**Tareas y ejercicios:**
**A)** Según el juicio de Aristóteles citado en el texto sobre la finitud y la deliberación, ¿sobre qué no delibera nadie?
**B)** Reproduce el fragmento del texto sobre la finitud y la deliberación que va de "Cómo vivir y" a "que pueda justificar.", ambos incluidos.

**Texto del ejercicio:**
__________________________________________________
Si bien el ser humanos cuenta con
numerosas habilidades y herramientas para hacer frente a los avatares de la
fortuna, “sólo del Hades no tendrá escapatoria”. Ese es el suelo firme de toda
reflexión sobre la vida y sus potenciales sentidos. Sobre si vamos a morir no
podemos deliberar – es este un “dato” inalterable de nuestra condición -;
recuérdese el categórico juicio de
Aristóteles respecto de que “nadie delibera sobre lo que no puede ser de otra
manera ni sobre lo que no es capaz de hacer”[2]. Sobre lo que sí podemos
deliberar es acerca del valor o la pertinencia de las acciones, hábitos y
propósitos que pueden brindarle una orientación a la vida. La finitud y nuestra
percepción de su carácter inexorable están a la base de cualquier forma de
discernimiento práctico, como un elemento constitutivo del horizonte subyacente
a nuestros juicios, para expresarlo desde categorías fenomenológicas.
Cómo vivir y cómo morir son asuntos de
crucial importancia ética y política que son susceptibles de deliberación y
elección. El cuerpo y la mente de los agentes están expuestos al deterioro y a
la desactivación final de sus capacidades, pero mientras ellas estén en
pleno funcionamiento, el agente tiene la
oportunidad de conducir su vida en términos de distinciones de valor que pueda justificar.
__________________________________________________
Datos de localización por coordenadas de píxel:
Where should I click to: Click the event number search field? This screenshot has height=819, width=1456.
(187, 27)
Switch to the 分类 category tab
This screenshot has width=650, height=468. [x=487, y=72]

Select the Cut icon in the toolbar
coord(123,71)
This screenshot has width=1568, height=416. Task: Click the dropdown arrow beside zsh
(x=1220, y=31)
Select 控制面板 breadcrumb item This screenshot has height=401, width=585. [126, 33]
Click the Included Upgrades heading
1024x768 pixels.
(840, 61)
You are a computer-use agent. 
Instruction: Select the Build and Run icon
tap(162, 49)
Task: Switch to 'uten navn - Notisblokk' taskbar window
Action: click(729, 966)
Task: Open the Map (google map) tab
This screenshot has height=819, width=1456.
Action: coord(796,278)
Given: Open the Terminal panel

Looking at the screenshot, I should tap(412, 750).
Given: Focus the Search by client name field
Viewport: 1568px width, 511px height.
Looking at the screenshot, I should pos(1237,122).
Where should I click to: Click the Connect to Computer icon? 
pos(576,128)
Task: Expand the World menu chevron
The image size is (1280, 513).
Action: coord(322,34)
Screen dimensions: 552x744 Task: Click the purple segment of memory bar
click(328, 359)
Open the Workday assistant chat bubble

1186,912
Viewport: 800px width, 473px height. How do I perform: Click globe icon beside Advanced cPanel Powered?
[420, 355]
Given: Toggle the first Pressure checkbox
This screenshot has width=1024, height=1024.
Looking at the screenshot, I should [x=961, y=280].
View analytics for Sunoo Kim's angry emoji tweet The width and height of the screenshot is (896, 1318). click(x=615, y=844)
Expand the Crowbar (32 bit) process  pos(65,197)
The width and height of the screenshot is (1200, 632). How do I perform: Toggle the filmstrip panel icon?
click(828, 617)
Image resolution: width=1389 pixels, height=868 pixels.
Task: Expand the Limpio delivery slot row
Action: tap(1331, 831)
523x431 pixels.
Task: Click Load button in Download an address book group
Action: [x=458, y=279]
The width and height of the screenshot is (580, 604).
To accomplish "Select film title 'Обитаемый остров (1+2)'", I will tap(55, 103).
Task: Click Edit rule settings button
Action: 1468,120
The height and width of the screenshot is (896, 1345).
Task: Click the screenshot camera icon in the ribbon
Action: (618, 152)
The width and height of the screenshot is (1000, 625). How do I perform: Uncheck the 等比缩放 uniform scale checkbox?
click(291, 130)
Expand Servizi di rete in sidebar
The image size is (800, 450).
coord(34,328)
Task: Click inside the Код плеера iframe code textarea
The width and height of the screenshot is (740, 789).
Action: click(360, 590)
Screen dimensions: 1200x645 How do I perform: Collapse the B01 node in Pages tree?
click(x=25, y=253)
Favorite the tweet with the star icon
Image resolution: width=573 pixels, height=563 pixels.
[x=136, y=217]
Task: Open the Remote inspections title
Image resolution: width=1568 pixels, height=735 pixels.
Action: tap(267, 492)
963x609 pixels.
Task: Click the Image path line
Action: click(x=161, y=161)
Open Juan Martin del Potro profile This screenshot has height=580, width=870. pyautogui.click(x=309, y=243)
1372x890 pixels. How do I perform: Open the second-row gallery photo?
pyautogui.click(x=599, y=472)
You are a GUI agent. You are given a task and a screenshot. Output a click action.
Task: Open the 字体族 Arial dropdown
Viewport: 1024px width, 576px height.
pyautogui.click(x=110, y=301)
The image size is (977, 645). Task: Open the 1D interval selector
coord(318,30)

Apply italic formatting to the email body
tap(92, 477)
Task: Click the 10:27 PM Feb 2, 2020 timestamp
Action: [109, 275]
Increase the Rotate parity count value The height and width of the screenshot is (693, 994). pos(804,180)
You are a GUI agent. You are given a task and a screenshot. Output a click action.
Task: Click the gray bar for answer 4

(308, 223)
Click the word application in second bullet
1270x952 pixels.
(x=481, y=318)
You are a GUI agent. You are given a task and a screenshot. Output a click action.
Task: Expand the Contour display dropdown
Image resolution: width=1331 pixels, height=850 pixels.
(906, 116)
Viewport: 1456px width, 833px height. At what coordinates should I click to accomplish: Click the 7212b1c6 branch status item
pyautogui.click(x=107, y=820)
__________________________________________________
**Soluciones:**
**A)** Sobre lo que no puede ser de otra manera ni sobre lo que no es capaz de hacer.

**B)**
Cómo vivir y cómo morir son asuntos de
crucial importancia ética y política que son susceptibles de deliberación y
elección. El cuerpo y la mente de los agentes están expuestos al deterioro y a
la desactivación final de sus capacidades, pero mientras ellas estén en
pleno funcionamiento, el agente tiene la
oportunidad de conducir su vida en términos de distinciones de valor que pueda justificar.